Fishermen's News - The Advocate for the Commercial Fisherman

By Chris Philips
Managing Editor 

Budget Holes

 

June 1, 2020



Last month we said nice things about Washington State Governor Jay Inslee (Today’s Catch: Credit Where It’s Due), acknowledging his veto of a pair of pretty transparent power grabs put forth by some state legislators at the bidding of the Coastal Conservation Association.

No good deed goes unpunished. Shortly after we wrote our editorial, Governor Inslee proclaimed that he would only grant liberties to the locked-down “non-essential” taxpayers of the State of Washington, over the course of the next four months, if they behaved themselves and followed his directives until then.

Power tends to corrupt, and absolute power corrupts absolutely. Under the “Western States Pact,” the governors of Washington, Oregon and California have conspired to keep the West Coast closed to normalcy until they have wrested an as yet undefined measure of pain from the public and an equally undefined quantity of federal aid.
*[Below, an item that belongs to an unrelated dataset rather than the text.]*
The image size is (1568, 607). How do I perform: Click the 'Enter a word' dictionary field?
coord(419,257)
A cynic would say that much of the aid the governors will be demanding will go toward filling holes in the state budgets entirely unrelated to the outbreak of the novel coronavirus.

There is one bright spot on the West Coast… up north. If any state can really use an injection of cash it’s the beleaguered state of Alaska, which is facing some difficult decisions on how to weather the dramatic decline in oil revenues and the increasing cost of the state’s operations.
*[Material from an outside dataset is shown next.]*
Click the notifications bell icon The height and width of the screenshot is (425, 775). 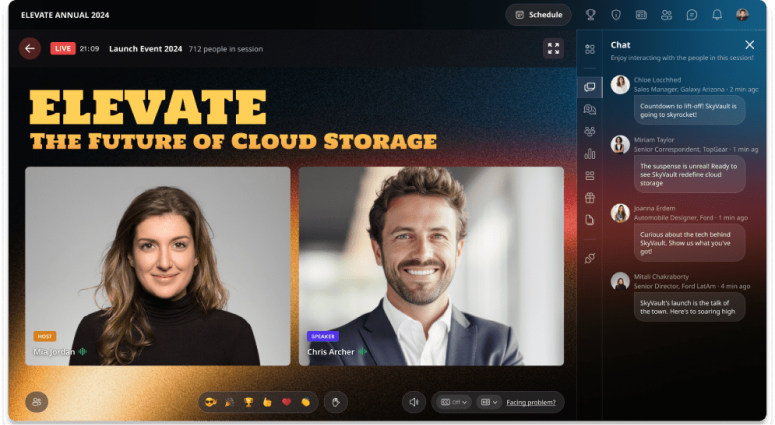click(717, 15)
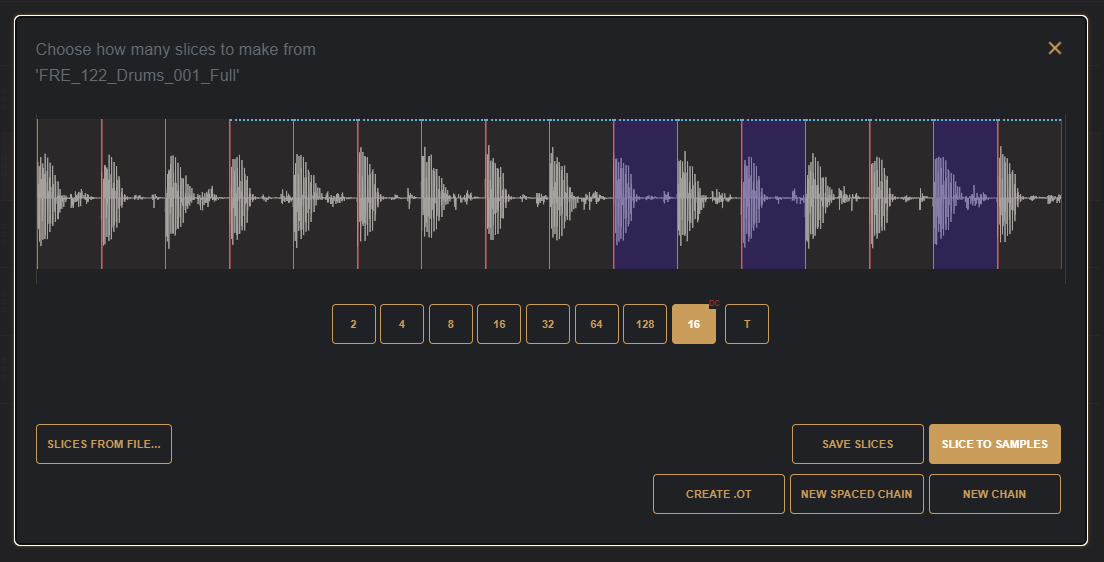Click the first waveform slice at far left
Viewport: 1104px width, 562px height.
click(69, 195)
So it’s refreshing that Alaska Governor Mike Dunleavy has announced plans for reopening segments of the Alaskan economy, balancing the critical need to slow the rate of the COVID-19 infection with the equally important necessity to resume economic activity.

Much of this economic activity will take place in and around Bristol Bay, as the annual salmon season begins. Governor Dunleavy has issued a directive to manage the fishery, Health Mandate 17, which implements protective measures for independent commercial fishing vessels. More information can be found in the UFA’s guidance on page 24 of this issue.

Beginning Friday, May 8, 2020, Alaska allowed most “non-essential” businesses to reopen, with safeguards. These safeguards included 50 percent capacity for retail, restaurants, and similar businesses, as well as 50 percent capacity, or up to 20 patrons, for personal care services, social and religious gatherings and swimming pools. Fitness centers, bars, libraries, and museums were allowed to open at 25 percent capacity.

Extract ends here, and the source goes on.